20 June – 4 August
In many ways, the triptych’s form derives its potency not from historically appropriate content but, I would argue, from its unique structure. Three in one has always been a powerful formula. In this way, each individual component simultaneously sets itself apart and draws closer to its companion pieces. The result is an inevitable and attractive tension, which often pulls the viewer into the struggle. In these works by Bacon and Hirst, the formula has been shockingly realized. Brandishing the full effect of this unity within diversity, both artists impose their respective gravitational forces upon the viewer.
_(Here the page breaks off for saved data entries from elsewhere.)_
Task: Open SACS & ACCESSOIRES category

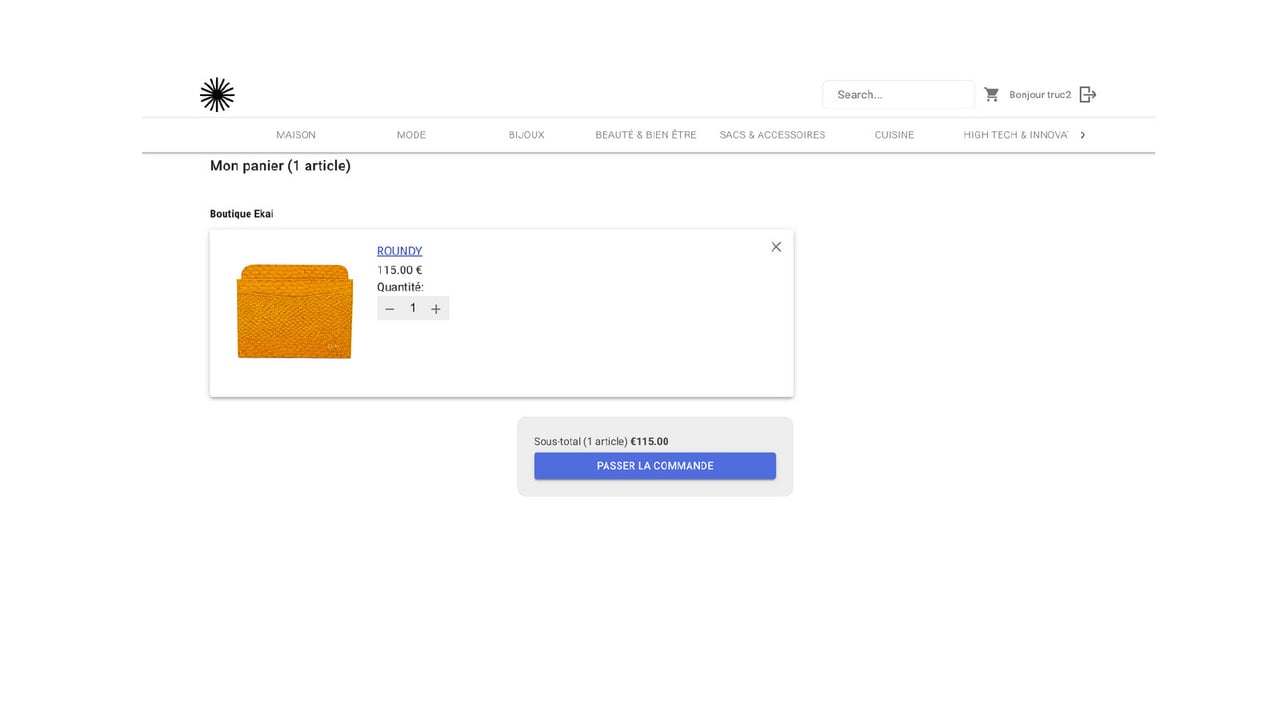Action: tap(773, 135)
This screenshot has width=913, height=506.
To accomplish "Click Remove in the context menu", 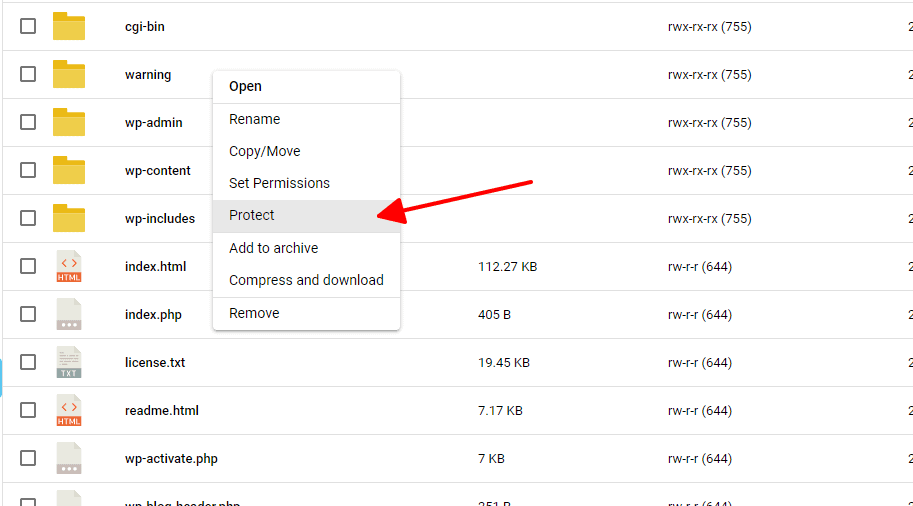I will 254,314.
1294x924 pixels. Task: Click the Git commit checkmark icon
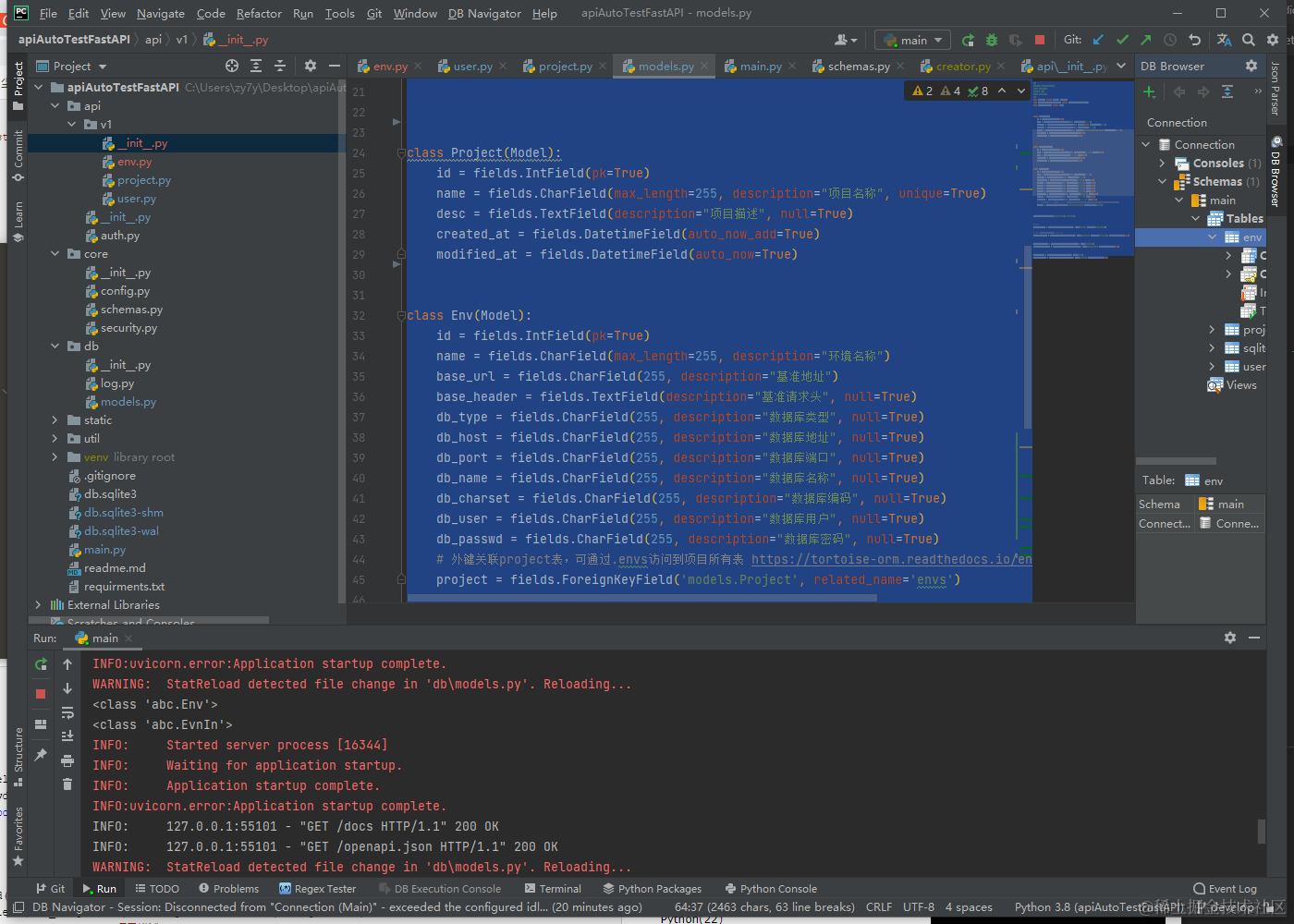point(1122,40)
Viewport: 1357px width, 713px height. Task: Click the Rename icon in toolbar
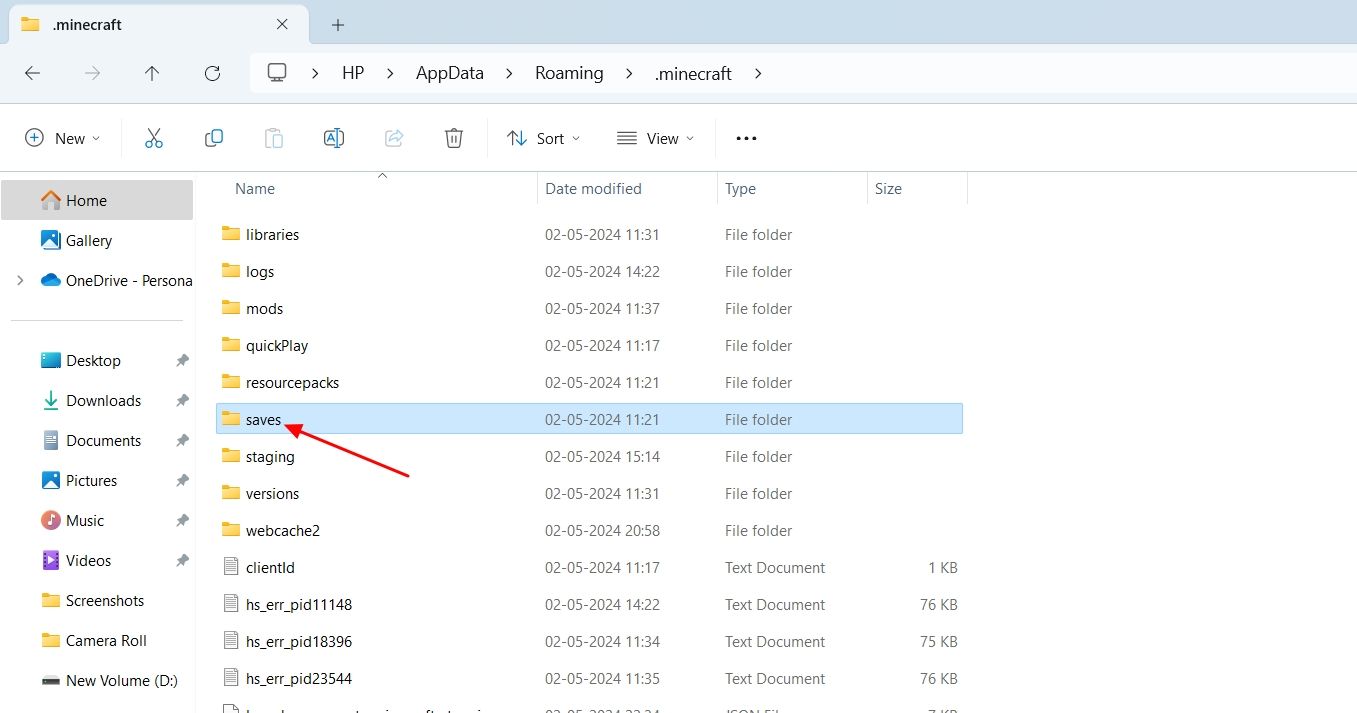tap(334, 139)
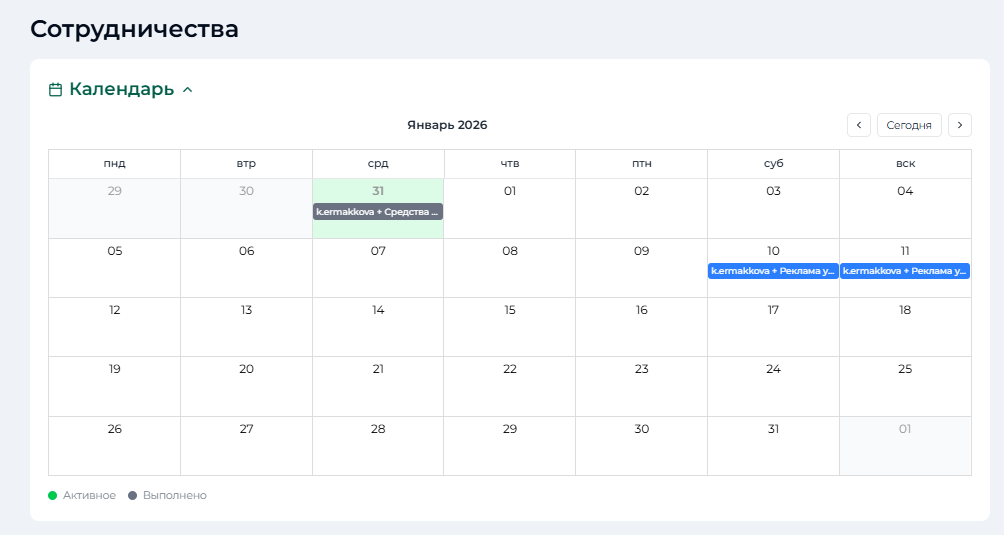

The multitude of Bacon’s paintings brought together for this show submerges the viewer under the weight of his emotive rage. His grotesque fascination with the mutilation of beautiful form burdens the work with countless echoes of existential doubt and longing. Maybe he has represented well the harsh emotional realities of the portrait’s subject or the artist himself, but in this way, the very choice of painting, not to mention the texture and style of the medium, merely adds to the larger prostitution of hope within his artistic vision. Ultimately, he does not capture the agony he longs to exhibit but leaves his viewer with a glimpse of the sheer horror within, a horror that cannot find a way out. Looming just beyond the edges of Bacon’s work, death waits with a patience that confounds the horror of life. If Bacon attempts to map the meaninglessness within the heart, Hirst merely pulls back the curtain shielding each life from its grim future. In this way, Hirst shares a great deal with Bacon while at the same time resolving the progression his paintings began.
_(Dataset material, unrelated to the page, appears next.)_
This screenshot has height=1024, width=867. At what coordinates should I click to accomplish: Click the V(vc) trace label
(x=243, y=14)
The trajectory of Bacon's work has reached its terminal velocity in the clinical austerity of Hirst’s call to death. In contrast to the anatomical interest generated by Gunther von Hagens’ Body Worlds exhibitions, Hirst’s work presents through a characteristically cynical and somber lens life dissected and dismembered. Even the black monochrome triptych Forgive Me Father for I Have Sinned, 2006 captures cleverly the artist’s penchant for interrupting the viewer’s aesthetic experience with subtle reminders of the inevitable. Besides the Bosch-like texture of the triptych’s rough surface, the work preserves the unnerving smell of death beneath the layers of flies mixed in resin. In this way, this work and others incorporate a satire of the mundane into the larger scope of Hirst’s picture of death. With Like Flies Brushed off a Wall We Fall, 2006, Hirst offers his viewer the closest thing to a pretty aesthetic object that may be found in his body of work. Despite the minimalist appeal of the paintings, the viewer cannot ignore the satirical effect rendered by his choice of materials: household gloss, common butterflies and flies. Nothing signifies this mutually clinical and mundane aesthetic better than the early milestone of Hirst’s career A Thousand Years, 1990. For Hirst, death no longer looms just beyond the scope of art; it has taken centre stage.
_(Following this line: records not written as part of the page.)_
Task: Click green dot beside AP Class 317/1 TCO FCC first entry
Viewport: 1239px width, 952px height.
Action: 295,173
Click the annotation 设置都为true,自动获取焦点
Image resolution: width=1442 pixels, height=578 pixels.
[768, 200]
More than a timely polemic against the pharmaceutical industry or contemporary society’s obsession with medicine, this work contains significant implications for the theologically minded. Despite the grim nature of its presentation, the sentiment is religious at its core. Humanity cannot evade it own eventuality and therefore must face it. Religion is nothing if not a means to that goal, but how hard we work to forget ourselves and our own frailty. In this way, Hirst’s greatest achievement might be the symbolic space he has created between the public’s guilty fascination with his work and their unwitting attempt to distance themselves from its latent reality.